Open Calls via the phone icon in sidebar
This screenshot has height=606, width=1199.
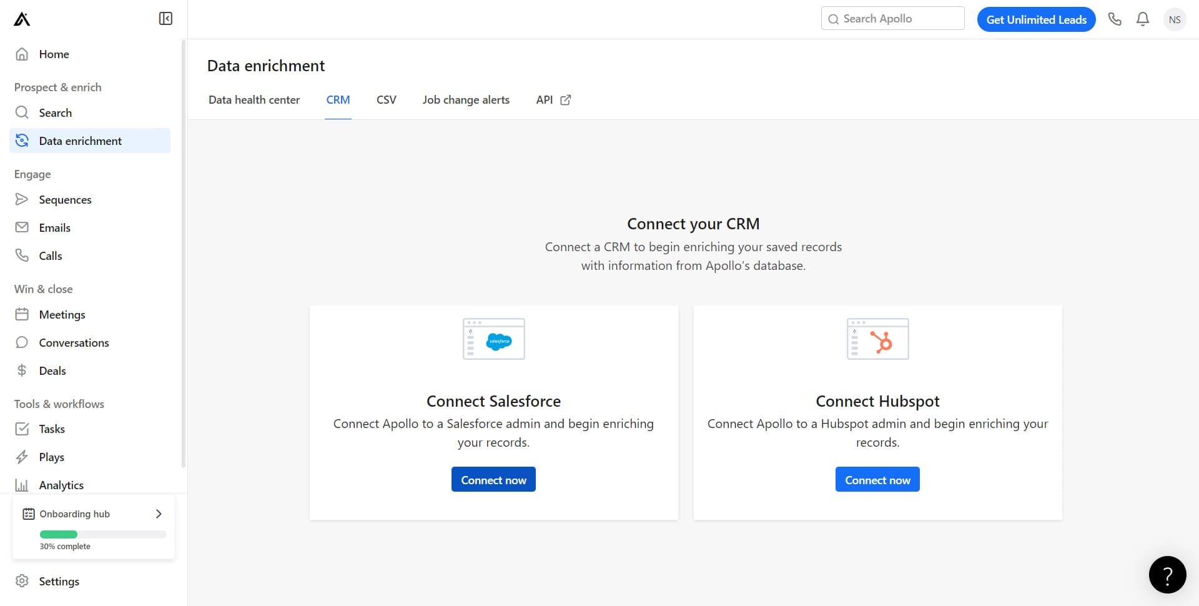tap(22, 256)
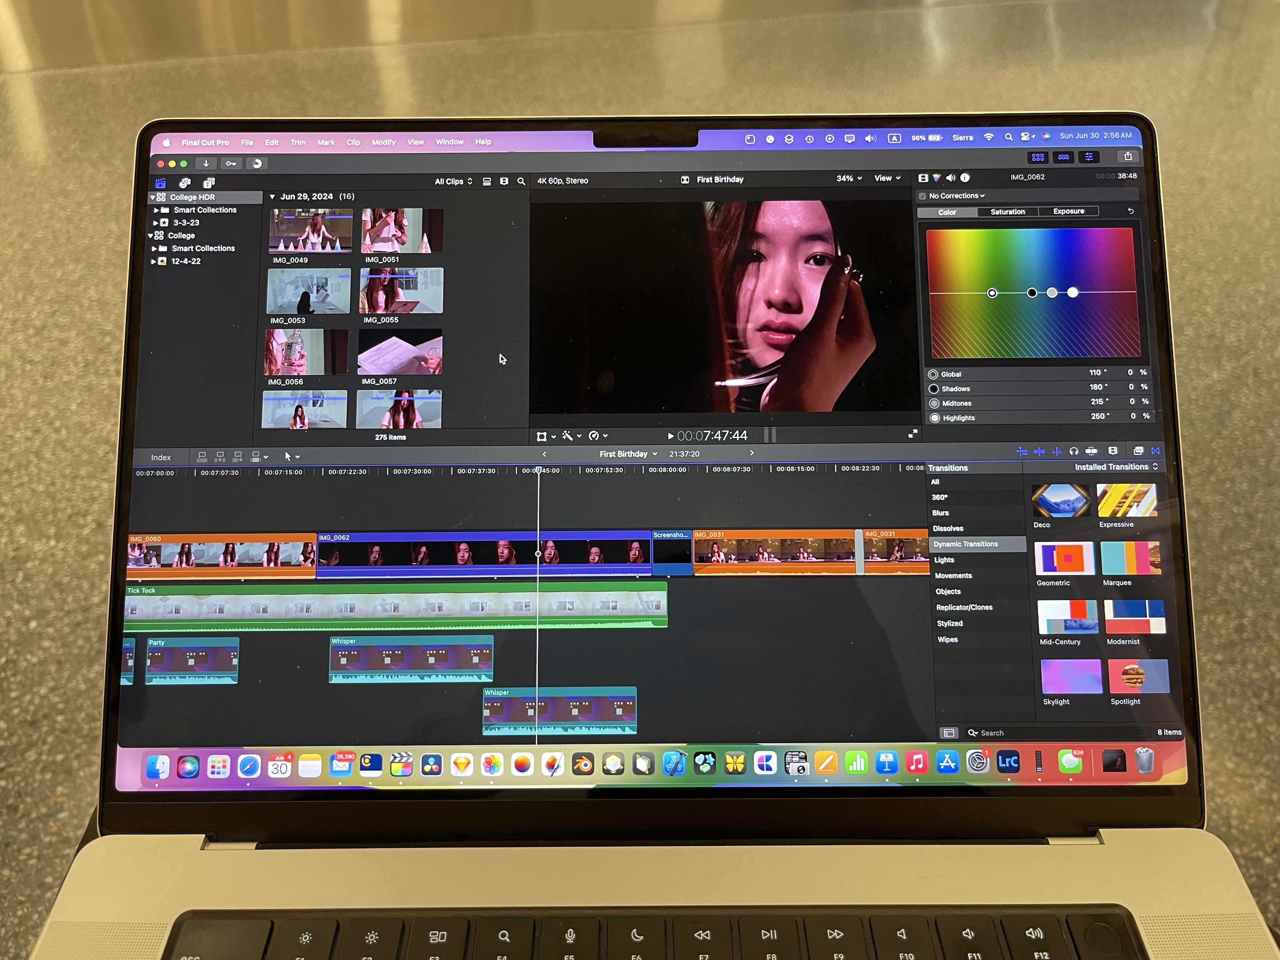Open the Keyword Editor key icon
The width and height of the screenshot is (1280, 960).
(x=231, y=164)
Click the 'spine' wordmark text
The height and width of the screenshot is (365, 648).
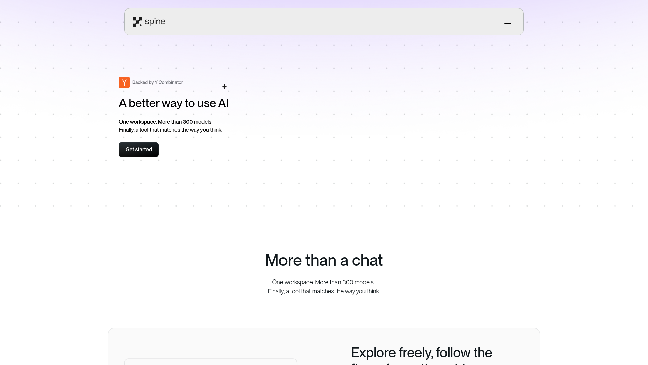[155, 22]
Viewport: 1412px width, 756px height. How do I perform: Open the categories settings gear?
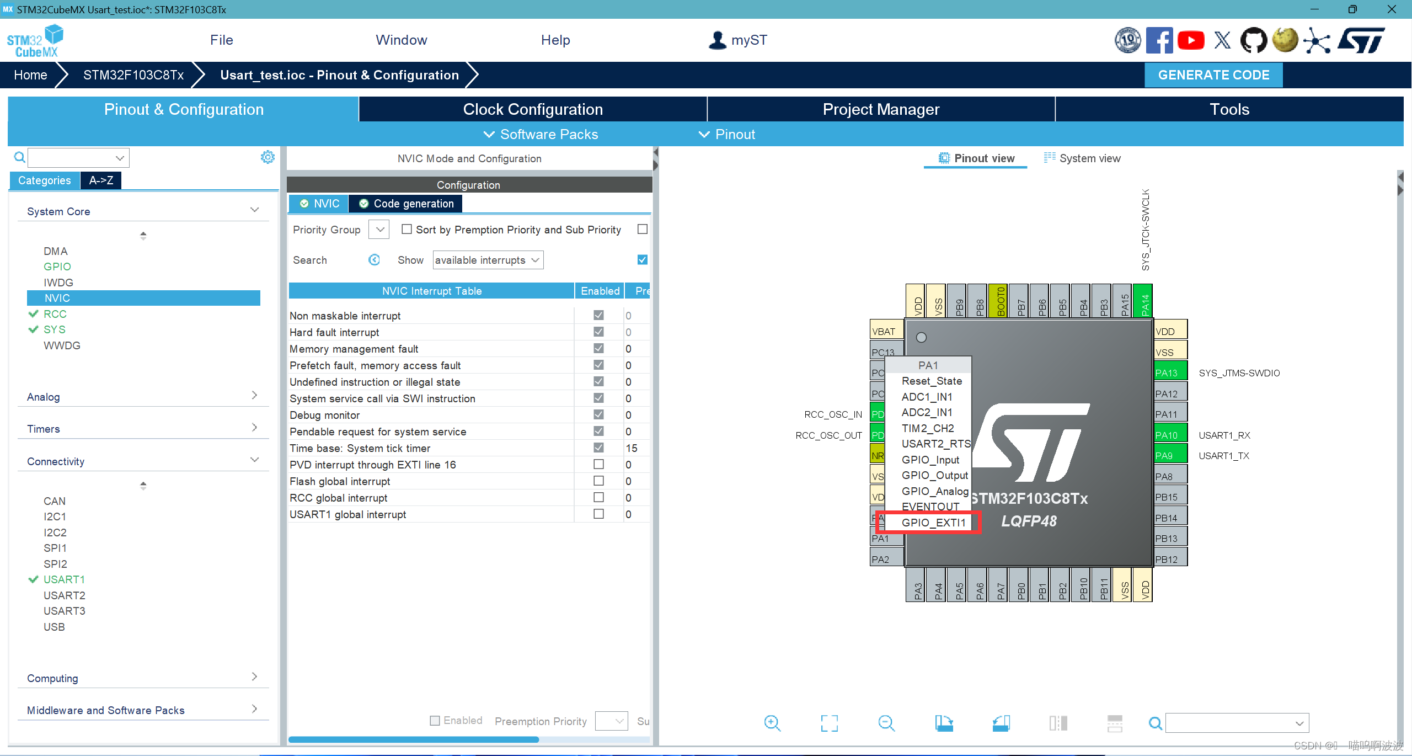[x=268, y=157]
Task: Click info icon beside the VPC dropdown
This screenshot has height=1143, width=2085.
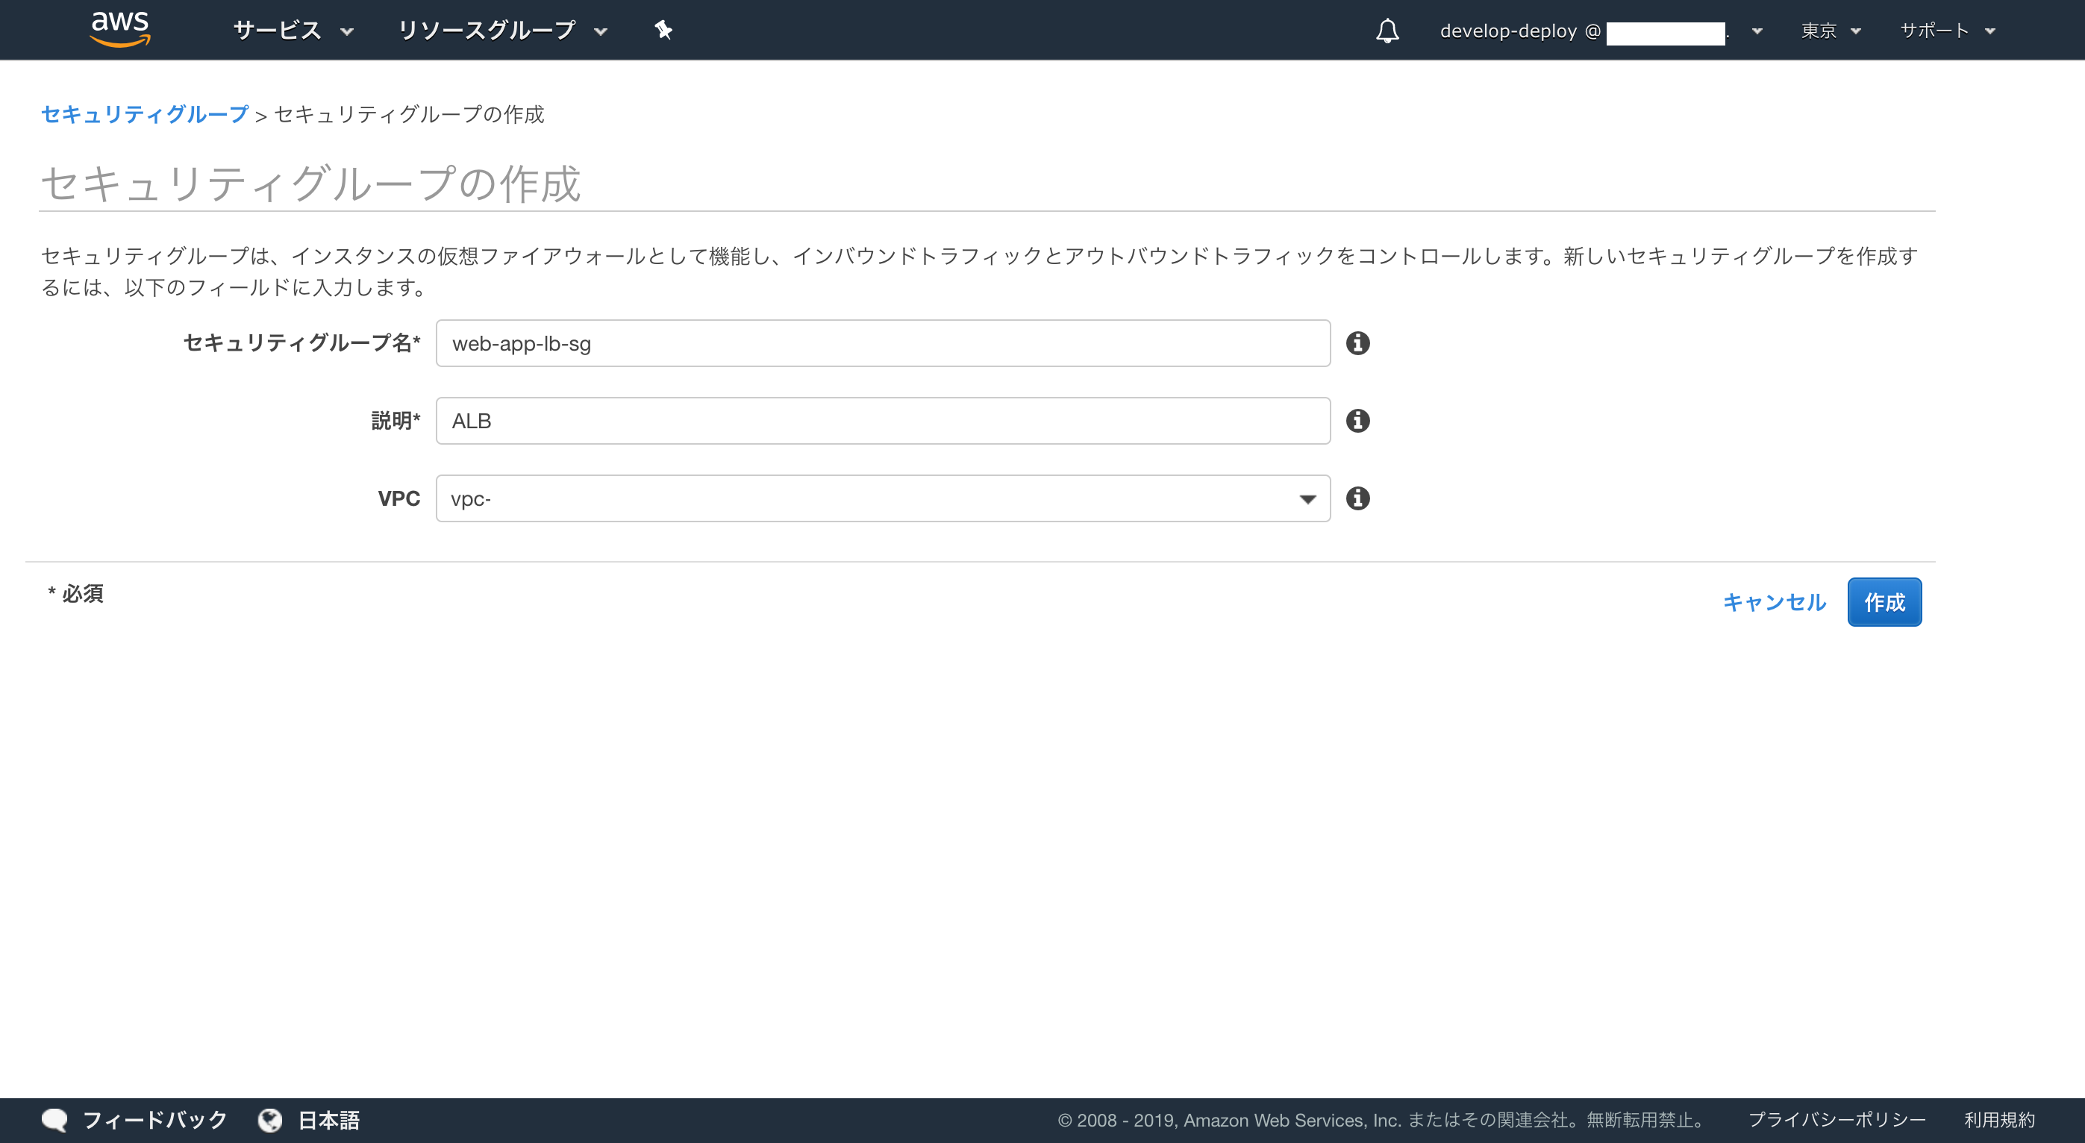Action: [1357, 499]
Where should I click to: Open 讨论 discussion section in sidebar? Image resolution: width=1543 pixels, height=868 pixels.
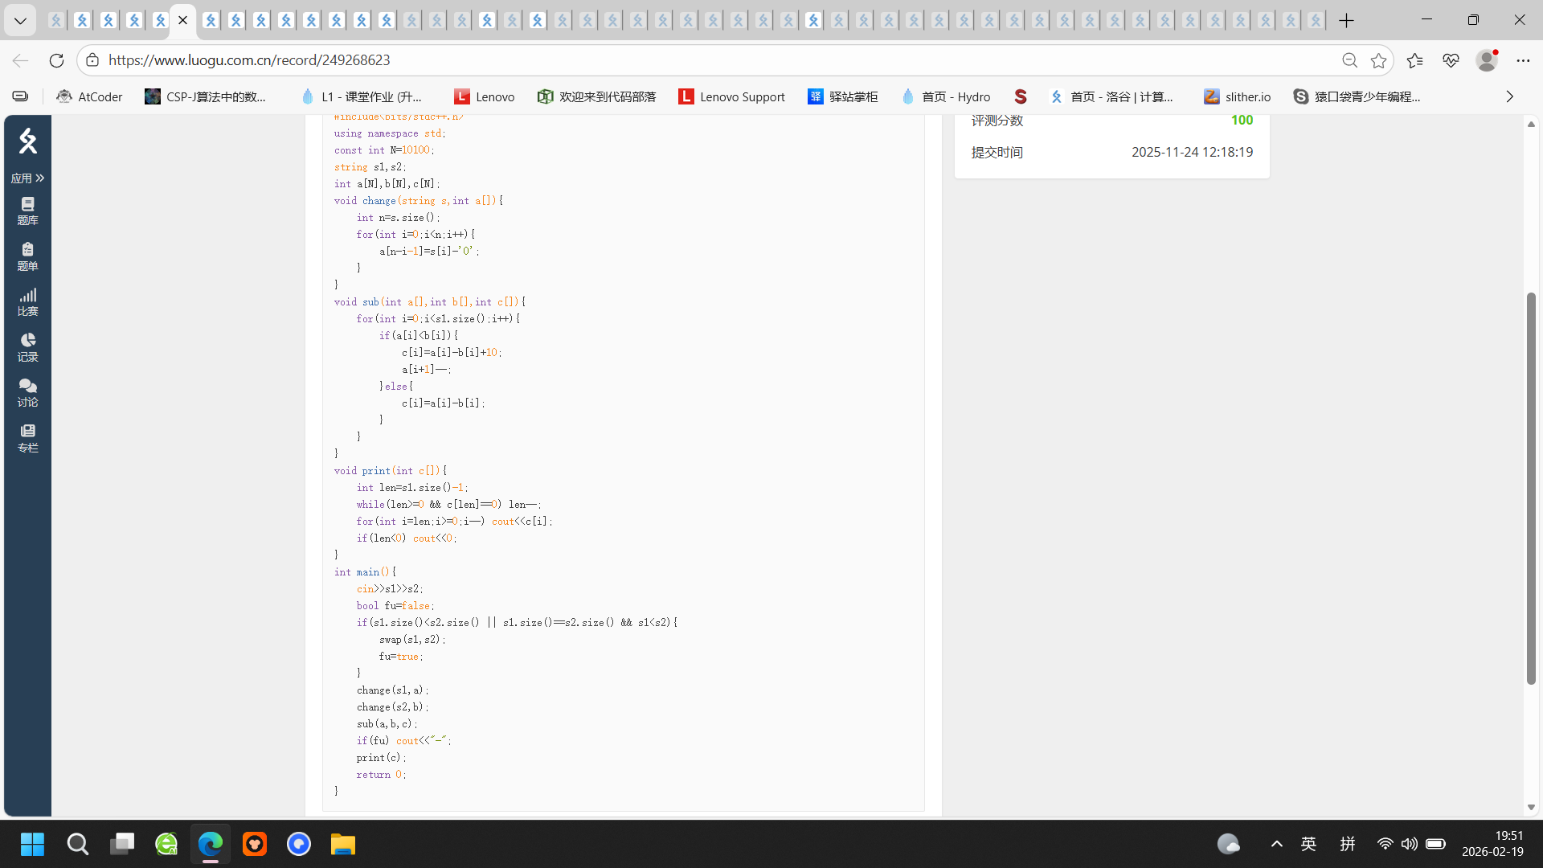[x=27, y=392]
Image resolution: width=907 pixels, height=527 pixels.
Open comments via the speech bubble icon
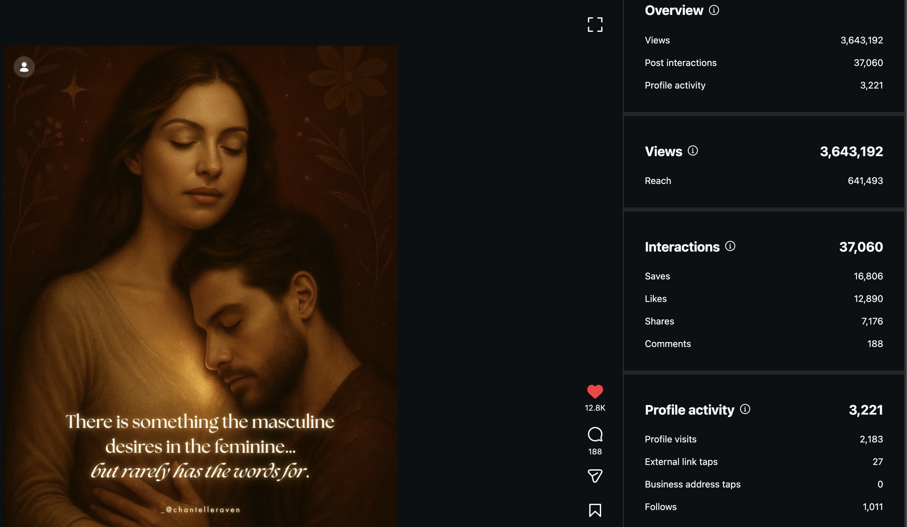[x=595, y=434]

**What you should do**
The required answer is an exact, picture-free copy of the lines from the opening of the listing above through the line with "Task: Click info icon beside the VPC dropdown".

**Written response**
Open Calls via the phone icon in sidebar
This screenshot has height=606, width=1199.
tap(22, 256)
Open the Keyword Editor key icon
The width and height of the screenshot is (1280, 960).
(x=231, y=164)
Click the 'spine' wordmark text
The height and width of the screenshot is (365, 648).
[155, 22]
Viewport: 1412px width, 756px height. How do I perform: Open the categories settings gear?
[x=268, y=157]
Task: Click info icon beside the VPC dropdown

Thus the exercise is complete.